4) Proposition de directive relative à l'intéropérabilité des réseaux ferroviaires nationaux: le Parlement et le Conseil s'étaient déjà entendus sur cette proposition qui rendra obligatoire l'installation dans les trains de "boîtes noires" dans les locomotives, comme il en existe dans les avions et les navires.

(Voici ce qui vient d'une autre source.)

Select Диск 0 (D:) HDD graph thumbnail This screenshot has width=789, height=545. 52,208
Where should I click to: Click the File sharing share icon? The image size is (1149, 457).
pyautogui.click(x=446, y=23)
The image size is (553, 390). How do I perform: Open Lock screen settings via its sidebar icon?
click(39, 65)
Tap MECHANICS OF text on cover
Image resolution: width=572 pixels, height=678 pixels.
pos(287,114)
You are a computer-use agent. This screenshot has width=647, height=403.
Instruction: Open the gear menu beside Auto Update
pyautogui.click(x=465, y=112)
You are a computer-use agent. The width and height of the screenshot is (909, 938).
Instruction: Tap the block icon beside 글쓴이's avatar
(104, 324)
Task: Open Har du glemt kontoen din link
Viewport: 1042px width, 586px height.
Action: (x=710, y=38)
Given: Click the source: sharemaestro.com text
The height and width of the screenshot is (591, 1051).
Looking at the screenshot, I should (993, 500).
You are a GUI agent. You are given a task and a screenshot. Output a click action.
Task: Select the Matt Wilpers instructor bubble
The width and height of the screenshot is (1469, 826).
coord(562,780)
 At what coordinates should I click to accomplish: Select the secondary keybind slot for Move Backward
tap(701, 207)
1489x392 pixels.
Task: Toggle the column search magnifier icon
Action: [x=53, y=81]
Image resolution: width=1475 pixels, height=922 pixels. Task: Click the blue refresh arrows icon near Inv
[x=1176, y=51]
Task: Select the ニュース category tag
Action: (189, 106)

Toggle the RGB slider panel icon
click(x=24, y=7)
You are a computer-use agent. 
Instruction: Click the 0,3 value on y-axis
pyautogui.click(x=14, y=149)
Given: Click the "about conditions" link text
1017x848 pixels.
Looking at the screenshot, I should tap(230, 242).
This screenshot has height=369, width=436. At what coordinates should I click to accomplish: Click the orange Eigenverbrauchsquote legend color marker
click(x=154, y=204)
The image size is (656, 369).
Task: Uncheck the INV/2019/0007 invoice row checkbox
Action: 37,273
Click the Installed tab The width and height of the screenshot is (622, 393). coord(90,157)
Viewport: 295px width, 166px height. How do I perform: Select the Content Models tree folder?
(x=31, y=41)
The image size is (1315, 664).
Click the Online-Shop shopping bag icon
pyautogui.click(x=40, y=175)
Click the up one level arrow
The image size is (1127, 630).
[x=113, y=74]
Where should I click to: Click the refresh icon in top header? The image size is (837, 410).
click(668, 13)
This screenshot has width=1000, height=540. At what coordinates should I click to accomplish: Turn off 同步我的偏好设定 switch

Les réactions des rapporteurs
L'accord a été obtenu par 8 voix pour, 1 contre et 2 abstentions. Le démocrate-chrétien allemand Georg Jarzembowski se déclare, dans un communiqué, satisfait des résultats, en remerciant "Saint Patrick" (le 17 mars est le jour du Saint fêté dans toute l'Irlande, et aussi aux Etats-Unis: voir p.4). Dans un communiqué, le socialiste français Gilles Savary, rapporteur sur la création d'une Agence ferroviaire européenne, salue le précédent "historique" qu'est l'intégration des partenaires sociaux dans le conseil d'administration de l'Agence ferroviaire européenne et au sein des groupes de travail qui prépareront les normes techniques d'interopérabilité et de sécurité. « L'Europe a besoin des chemins de fer pour relever le défi d'une politique de mobilité plus respectueuse de l'environnement (...). Dans cette perspective, l'Agence ferroviaire européenne ne devra pas être une bureaucratie de plus, mais la maison commune du monde ferroviaire européen, le creuset d'une culture commune du rail », commente M.Savary. En revanche, il regrette que "la droite parlementaire européenne et la Commission européenne accélèrent le processus de libéralisation et se refusent à toute étude d'impact préalable sur ses conséquences économiques, sociales et sur le service public", en insistant: "nous avons besoin d'une évaluation sincère des conséquences de l'ouverture du trafic de fret international". Nettement plus négative, la réaction de la communiste française Sylviane Ainardi, rapporteur sur l'interopérabilité des chemins de fer grande vitesse et conventionnel, qui a voté contre l'accord en conciliation à cause de "la nouvelle étape de libéralisation contenue dans ce paquet". Mme Ainardi s'inquiète dans un communiqué: "alors que le premier paquet commence à peine à être transposé (…) nous sommes dans la fuite en avant du dogme de l'ouverture à la concurrence". Or, "trop d'exemples montrent les dégâts qu'entraînent de tels choix idéologiques", avertit la parlementaire, qui incite les usagers et les syndicalistes à se mobiliser contre "les libéralisations décidées ou programmées".